Set task: Turn the lines into a Markdown table with the columns Number and Line, starting at the line that has "You are a computer-use agent. The" and stopping after the line that has "click(246, 394)". Skip blank lines and leave out the pictures.

Listing:

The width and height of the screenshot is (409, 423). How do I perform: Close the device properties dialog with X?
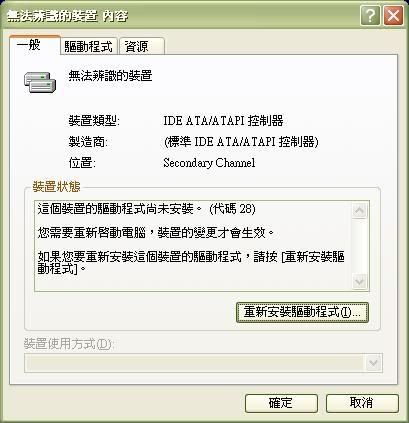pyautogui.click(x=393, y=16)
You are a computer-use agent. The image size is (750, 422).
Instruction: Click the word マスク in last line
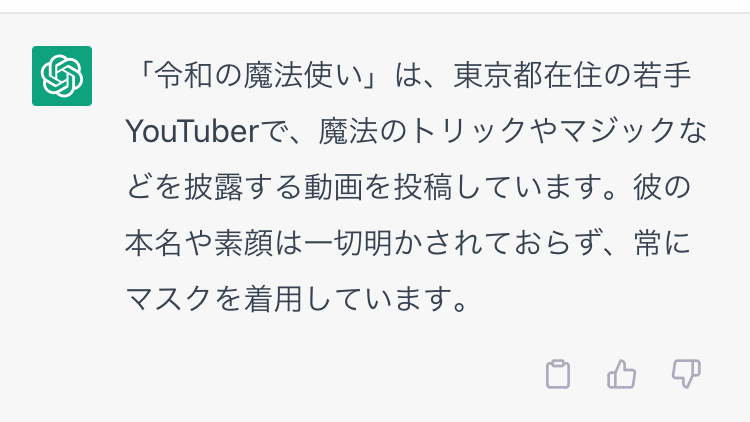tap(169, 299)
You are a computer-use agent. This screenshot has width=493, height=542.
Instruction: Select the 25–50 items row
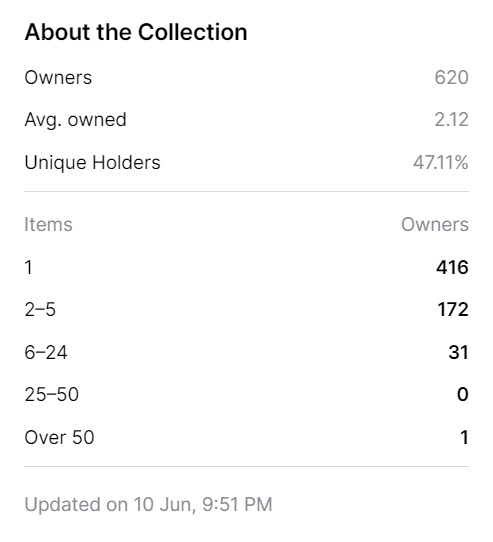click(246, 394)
==
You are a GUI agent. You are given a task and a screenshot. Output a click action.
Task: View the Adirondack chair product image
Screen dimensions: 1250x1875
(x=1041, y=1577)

Response below:
| Number | Line |
|---|---|
| 1 | You are a computer-use agent. The image size is (750, 422). |
| 2 | Instruction: Click the word マスク in last line |
| 3 | tap(169, 299) |
| 4 | You are a computer-use agent. This screenshot has width=493, height=542. |
| 5 | Instruction: Select the 25–50 items row |
| 6 | click(246, 394) |